Добавить в цитаты Настройки чтения

Страница 9 из 51



Жером умер в феврале 1948 года в больнице для бедных. Медицинское заключение гласило: «Смерть от упадка сердечной деятельности в результате двустороннего воспаления и отека легких». Отмечалась и слабая сопротивляемость организма как следствие общего истощения.

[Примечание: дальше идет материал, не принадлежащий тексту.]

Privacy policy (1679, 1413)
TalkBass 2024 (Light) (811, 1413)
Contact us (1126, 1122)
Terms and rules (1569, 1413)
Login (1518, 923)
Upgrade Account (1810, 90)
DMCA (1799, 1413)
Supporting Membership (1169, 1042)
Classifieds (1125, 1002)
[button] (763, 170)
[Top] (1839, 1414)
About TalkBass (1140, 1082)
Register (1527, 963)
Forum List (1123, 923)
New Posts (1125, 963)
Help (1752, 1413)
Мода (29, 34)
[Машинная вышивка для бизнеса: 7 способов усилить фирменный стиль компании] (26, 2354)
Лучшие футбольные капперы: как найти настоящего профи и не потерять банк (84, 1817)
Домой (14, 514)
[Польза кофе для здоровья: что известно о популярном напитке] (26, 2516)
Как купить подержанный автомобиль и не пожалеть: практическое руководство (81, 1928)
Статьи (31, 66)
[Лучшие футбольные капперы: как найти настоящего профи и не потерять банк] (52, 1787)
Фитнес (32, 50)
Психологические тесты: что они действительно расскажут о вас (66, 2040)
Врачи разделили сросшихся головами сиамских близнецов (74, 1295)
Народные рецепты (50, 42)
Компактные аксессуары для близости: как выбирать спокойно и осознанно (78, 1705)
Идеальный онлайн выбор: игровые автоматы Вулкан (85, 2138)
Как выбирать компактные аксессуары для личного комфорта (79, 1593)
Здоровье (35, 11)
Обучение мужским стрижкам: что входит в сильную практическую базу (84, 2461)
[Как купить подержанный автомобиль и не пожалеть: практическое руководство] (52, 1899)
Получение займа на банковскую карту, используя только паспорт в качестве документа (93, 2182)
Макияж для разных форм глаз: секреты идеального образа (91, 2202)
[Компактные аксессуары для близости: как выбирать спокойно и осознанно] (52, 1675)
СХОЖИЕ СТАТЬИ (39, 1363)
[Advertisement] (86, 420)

Конечно, низкая сопротивляемость. Жить было незачем, вот и не сопротивлялся.

Подобно Аникееву, и второй основатель темпорологии умер в безвестности в больнице для бедных. Умер в безвестности, потому что и он опередил свое время, высказал новые идеи раньше, чем они понадобились миру.

Но положение изменилось вскоре.

В начале XX столетия представлялось, что планета наша беспредельна, пустынна, просторна, А в середине века спутник облетел всю ее за полтора часа. Крошечный оказался шарик. И стало наглядным, что надо на нем уживаться, разумно приспосабливая тесную квартирку для нужд всего человечества. Планету переделывать! И мысль о переделке времени уже не выглядела нелепой.

Оказалось, что можно и всю жизнь уничтожить атомным взрывом. Слово «взрыв» стало модным. Заговорили о демографическом взрыве, экологическом взрыве… и о взрыве информационном. Шло наводнение книг, типографский потоп. Разбираться было все труднее. Труднее разыскать отчет об опытах, чем повторить их. Специалисты захлебывались в потопе информации…

А некоторые заговорили о том, что потопа информации, в сущности, нет, есть потоп печатного словоблудия.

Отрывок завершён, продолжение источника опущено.